5a. Rise of City-States: Athens and Sparta
The Acropolis played an integral role in Athenian life. This hilltop not only housed the famous Parthenon, but it also included temples, theaters, and other public buildings that enhanced Athenian culture.
Geography plays a critical role in shaping civilizations, and this is particularly true of ancient Greece.
The Greek peninsula has two distinctive geographic features that influenced the development of Greek society. First, Greece has easy access to water. The land contains countless scattered islands, deep harbors, and a network of small rivers. This easy access to water meant that the Greek people might naturally become explorers and traders.
Second, Greece’s mountainous terrain led to the development of the polis (city-state), beginning about 750 B.C.E. The high mountains made it very difficult for people to travel or communicate. Therefore, each polis developed independently and, often, very differently from one another. Eventually, the polis became the structure by which people organized themselves. Athens and Sparta are two good examples of city-states that contrasted greatly with each other.
Athens: The Think Tank
Life was not easy for Athenian women. They did not enjoy the same rights or privileges as males, being nearly as low as slaves in the social system.
The city-state of Athens was the birthplace of many significant ideas. Ancient Athenians were a thoughtful people who enjoyed the systematic study of subjects such as science, philosophy, and history, to name a few.
Athenians placed a heavy emphasis on the arts, architecture, and literature. The Athenians built thousands of temples and statues that embodied their understanding of beauty. Today the term “classical” is used to describe their enduring style of art and architecture.
Athenians also enjoyed a democratic form of government in which some of the people shared power.
Sparta: Military Might
Life in Sparta was vastly different from life in Athens. Located in the southern part of Greece on the Peloponnisos peninsula, the city-state of Sparta developed a militaristic society ruled by two kings and an oligarchy, or small group that exercised political control.

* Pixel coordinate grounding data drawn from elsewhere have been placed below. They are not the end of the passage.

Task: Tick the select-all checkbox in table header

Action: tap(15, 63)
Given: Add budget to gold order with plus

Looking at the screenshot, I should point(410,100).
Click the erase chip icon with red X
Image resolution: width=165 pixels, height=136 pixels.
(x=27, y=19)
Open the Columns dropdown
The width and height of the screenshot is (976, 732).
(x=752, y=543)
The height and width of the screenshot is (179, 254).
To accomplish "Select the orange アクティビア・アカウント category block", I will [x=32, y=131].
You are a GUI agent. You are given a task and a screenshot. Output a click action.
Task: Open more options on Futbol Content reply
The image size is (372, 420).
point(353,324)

Ares, the Greek god of war, was a particularly fitting patron for Sparta, which was known to be a rather warlike society. When they weren’t fighting another city-state, Spartans were honing their military skills in preparation for the next battle.
Early in their history, a violent and bloody slave revolt caused the Spartans to change their society. A Spartan, Lycurgus, drafted a harsh set of laws that required total dedication to the state from its people. The laws’ goal was to train citizens to become hardened soldiers so that they could fight off potential enemies or slave revolts. The result was a rigid lifestyle unlike any seen in Greece at the time. The devotion of Spartans to developing a military state left little time for the arts or literature.

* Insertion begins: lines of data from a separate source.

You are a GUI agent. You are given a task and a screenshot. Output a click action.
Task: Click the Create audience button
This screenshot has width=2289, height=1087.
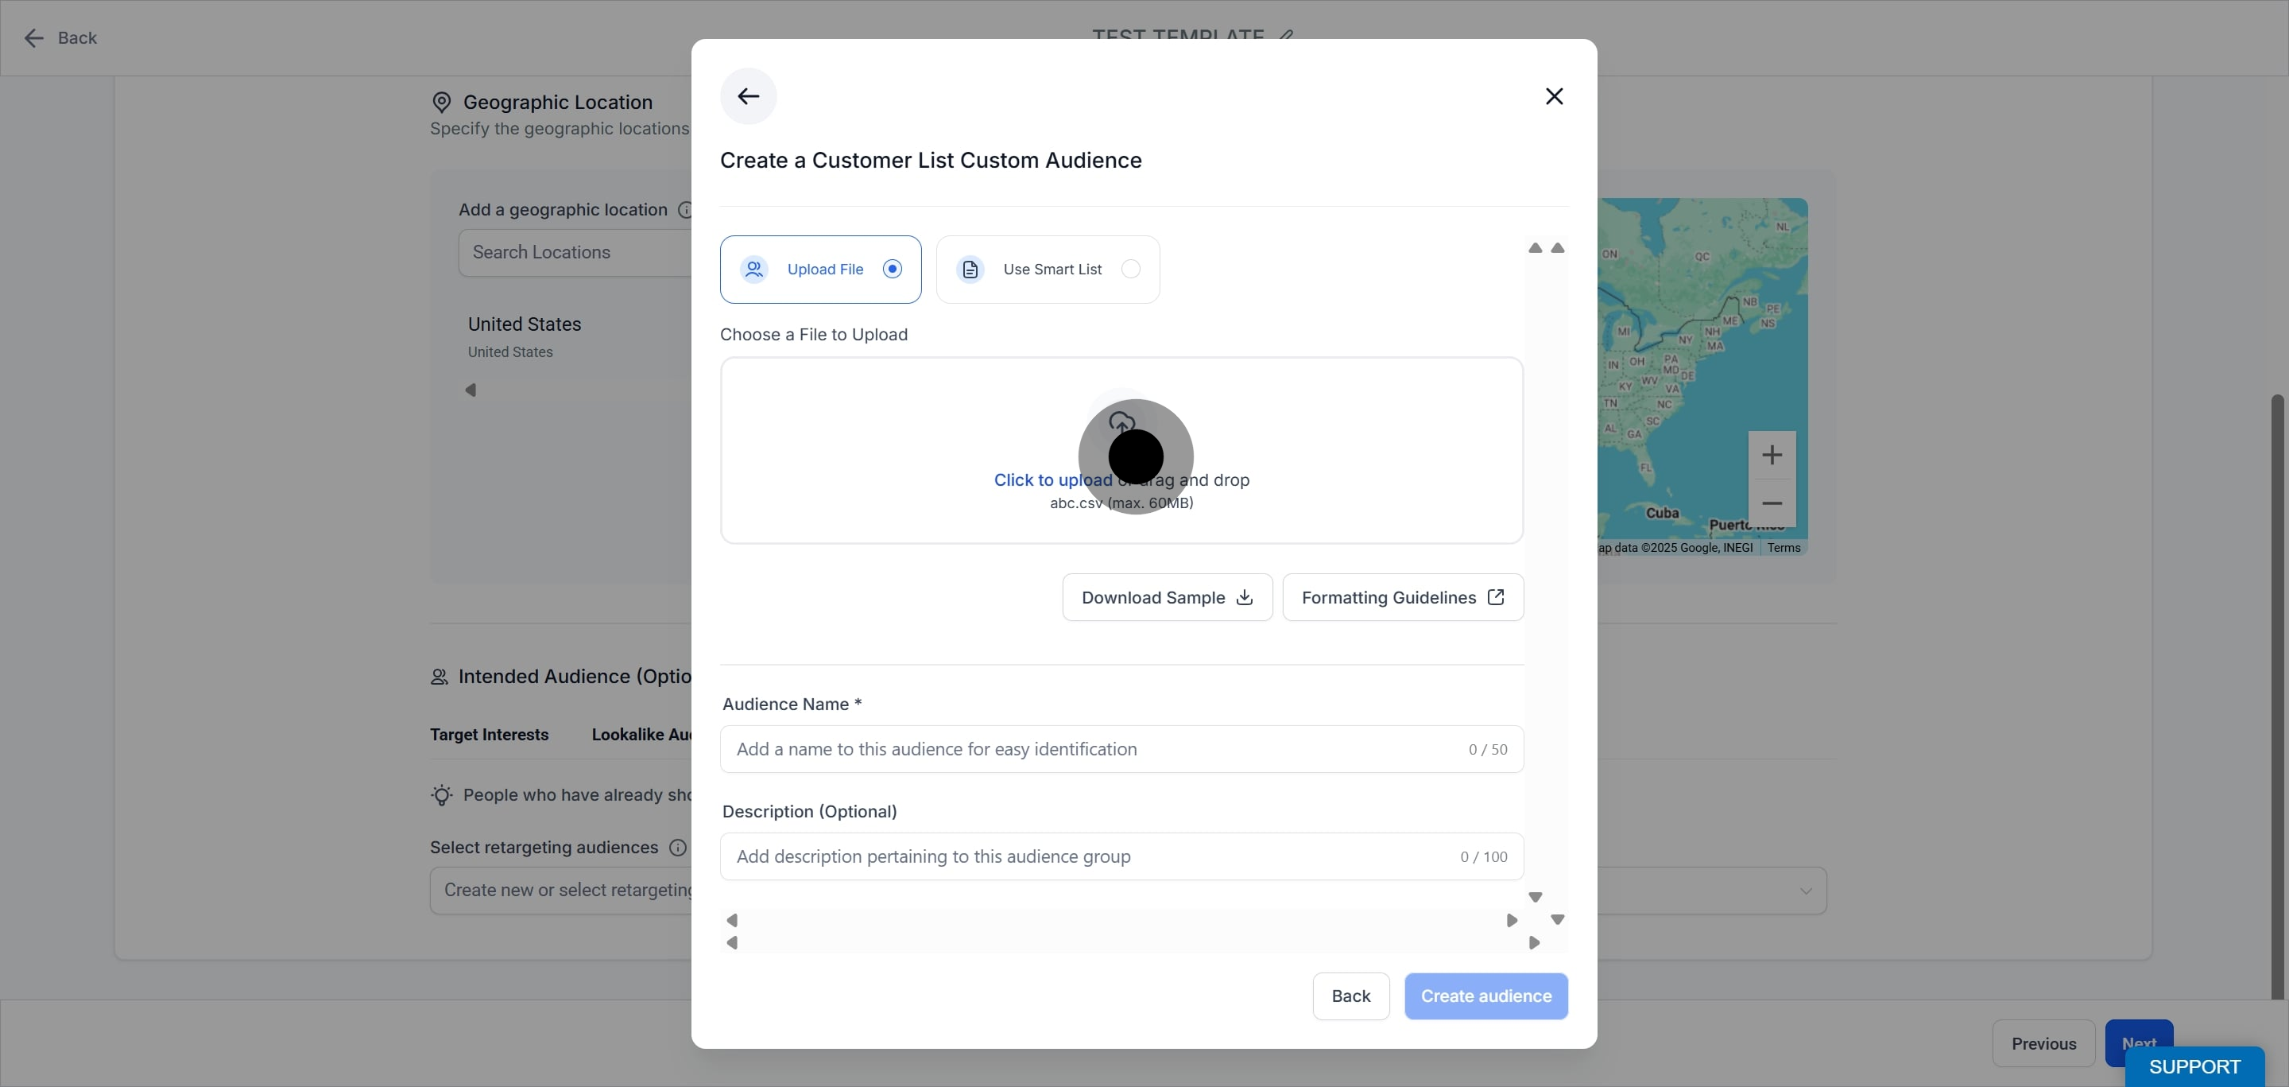click(1486, 996)
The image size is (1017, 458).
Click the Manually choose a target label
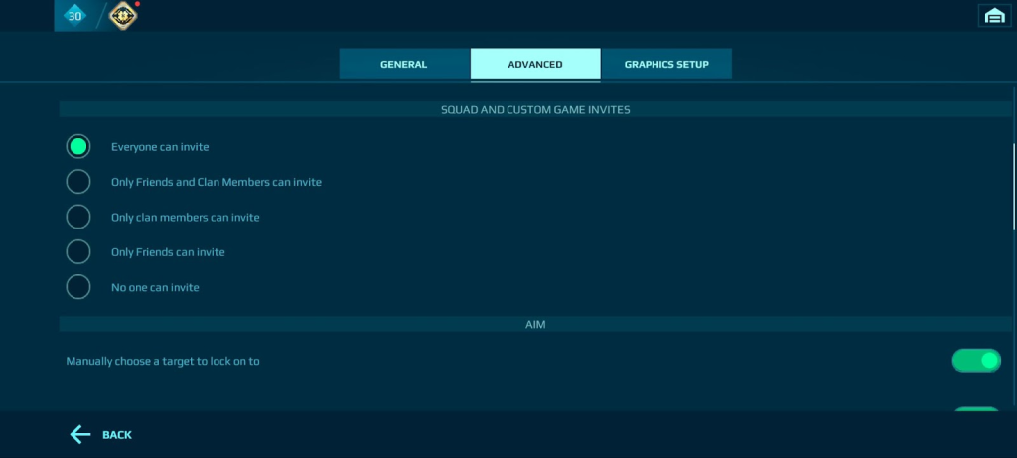coord(163,361)
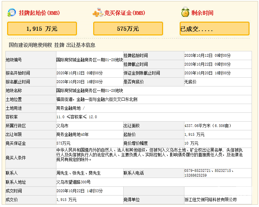
Task: Click the listing start time 2020年10月12日 value
Action: (207, 55)
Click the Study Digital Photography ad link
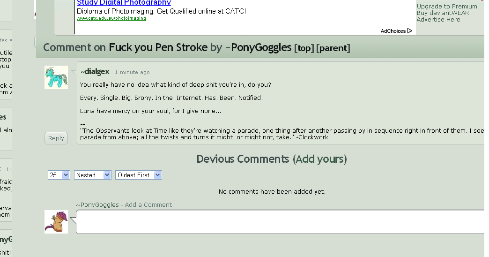The height and width of the screenshot is (257, 489). coord(124,3)
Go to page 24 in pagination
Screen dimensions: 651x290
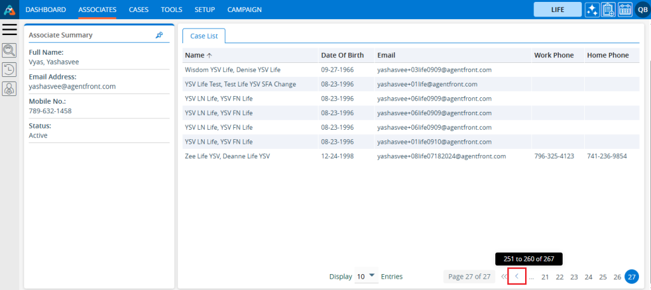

A Spartan baby had to be hardy and healthy. To test a baby’s strength, parents would leave their child on a mountain overnight to see if it could survive on its own until the next morning. By age seven, Spartan boys were taken from their families and underwent severe military training. They wore uniforms at all times, ate small meals of bland foods, exercised barefoot to toughen their feet, and were punished severely for disobedient behavior. Boys lived away from their families in barracks until the age of 30, even after they were married. Men were expected to be ready to serve in the army until they were 60 years old.

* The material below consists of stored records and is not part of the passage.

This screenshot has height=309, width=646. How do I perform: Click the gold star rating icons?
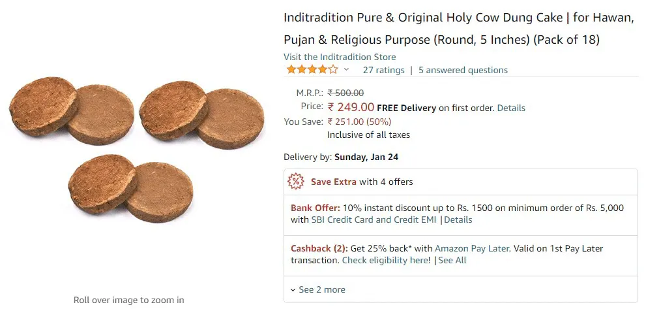312,70
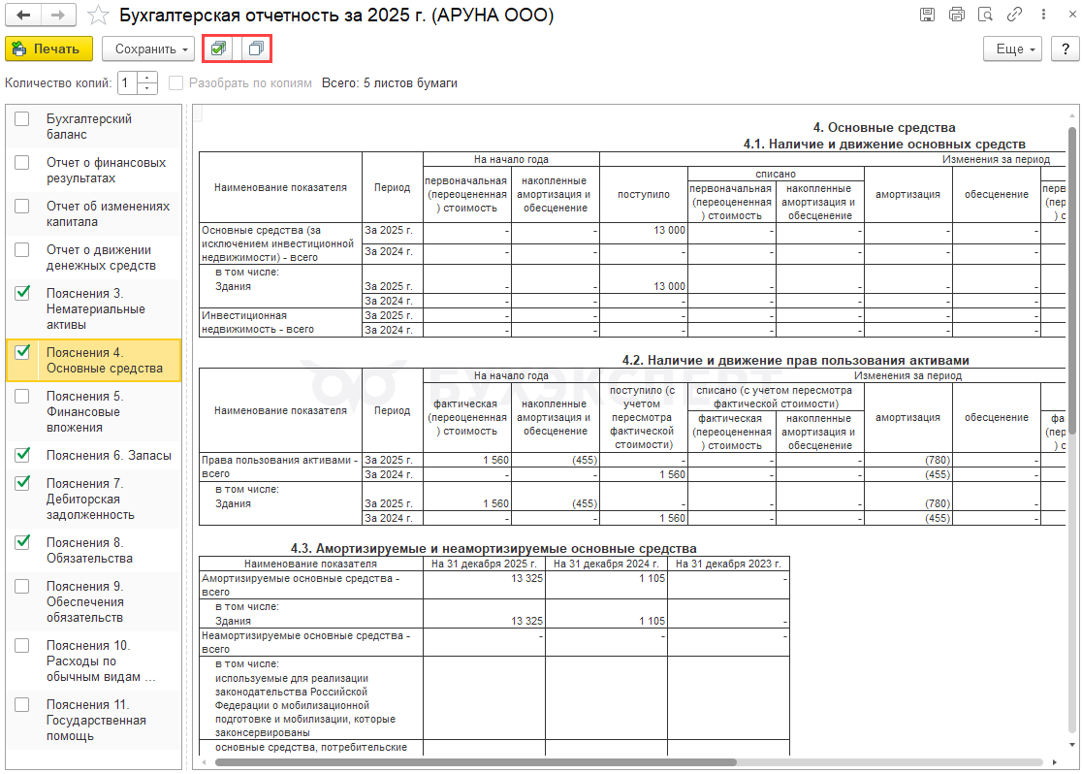Click the back navigation arrow
Image resolution: width=1082 pixels, height=774 pixels.
pos(24,16)
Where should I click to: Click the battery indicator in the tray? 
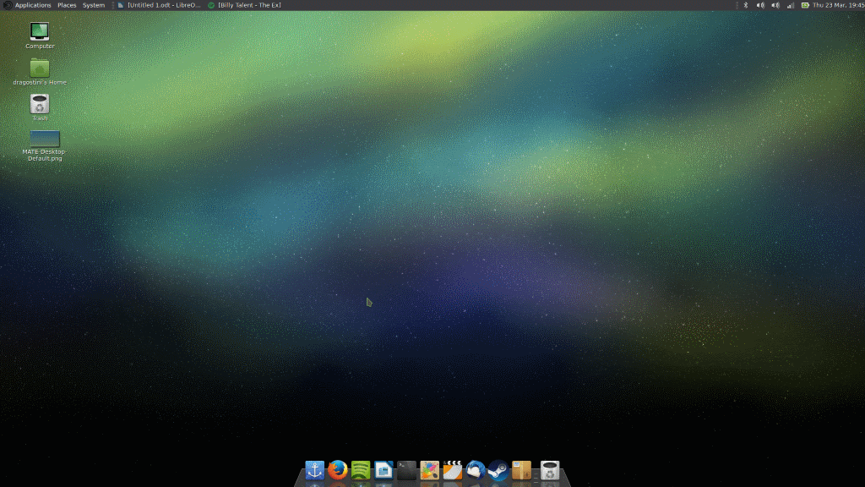805,5
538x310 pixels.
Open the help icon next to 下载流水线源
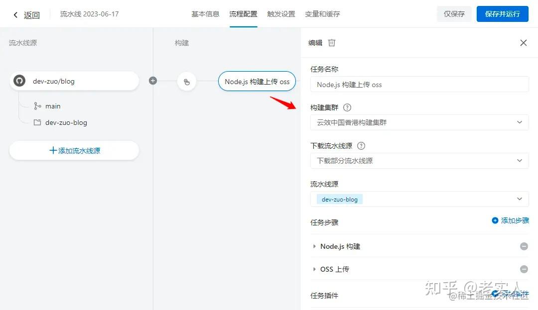(362, 145)
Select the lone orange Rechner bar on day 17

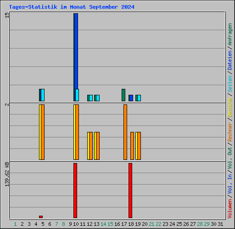(x=125, y=132)
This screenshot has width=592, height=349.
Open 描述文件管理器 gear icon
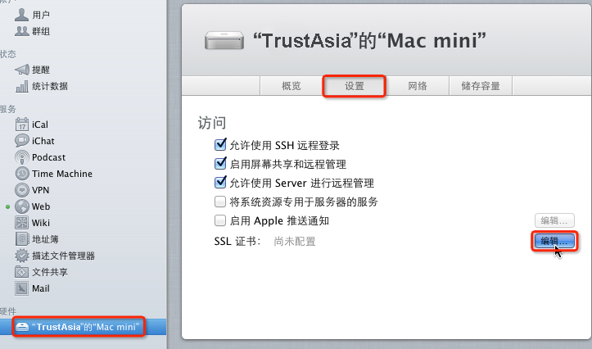(22, 256)
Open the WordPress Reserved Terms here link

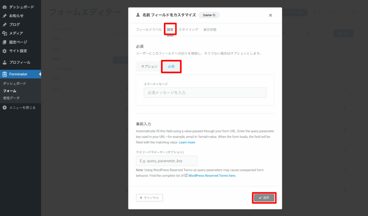212,176

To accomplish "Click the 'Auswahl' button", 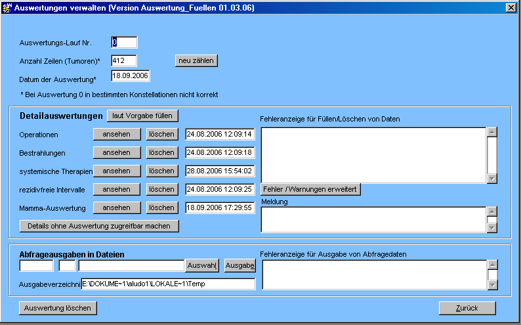I will (x=202, y=265).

Women, too, were expected to be loyal and dedicated to the state. Like men, women followed a strict exercise program and contributed actively to Spartan society. Although they were not allowed to vote, Spartan women typically had more rights and independence than women in other Greek city-states.
Winning by Losing
The differences between Athens and Sparta eventually led to war between the two city-states. Known as the Peloponnesian War (431-404 B.C.E.), both Sparta and Athens gathered allies and fought on and off for decades because no single city-state was strong enough to conquer the others.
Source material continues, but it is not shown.